> **GOAL OF THE EXERCISE**
The expected output is each line in the data below that includes the string "Open".

> **DATASET EXTRACT**
........

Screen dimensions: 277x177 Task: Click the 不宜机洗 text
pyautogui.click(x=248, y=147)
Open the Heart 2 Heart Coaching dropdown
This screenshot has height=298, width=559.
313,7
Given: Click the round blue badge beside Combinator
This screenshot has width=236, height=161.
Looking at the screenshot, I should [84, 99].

........

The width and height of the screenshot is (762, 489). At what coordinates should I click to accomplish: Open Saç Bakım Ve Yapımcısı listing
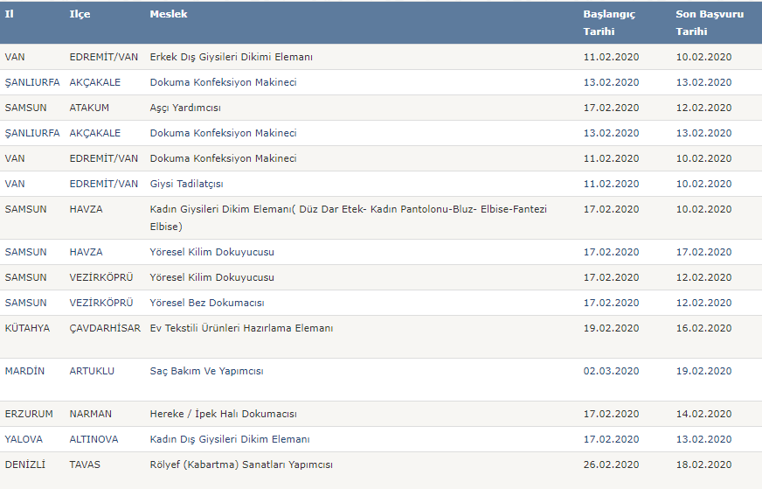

........

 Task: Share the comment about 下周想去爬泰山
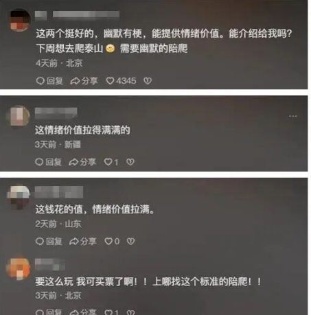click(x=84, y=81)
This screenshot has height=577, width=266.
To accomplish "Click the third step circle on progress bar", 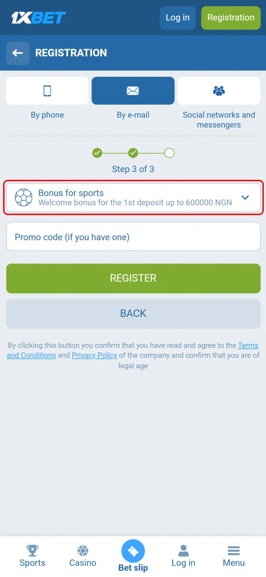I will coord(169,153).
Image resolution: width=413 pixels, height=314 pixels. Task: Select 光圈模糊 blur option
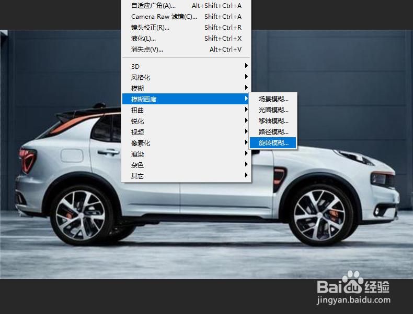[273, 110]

........

> **SOLUTION TO THE EXERCISE**
Open the Heart 2 Heart Coaching dropdown
The width and height of the screenshot is (762, 489). At what coordinates should I click to accomplish: Open Saç Bakım Ve Yapımcısı listing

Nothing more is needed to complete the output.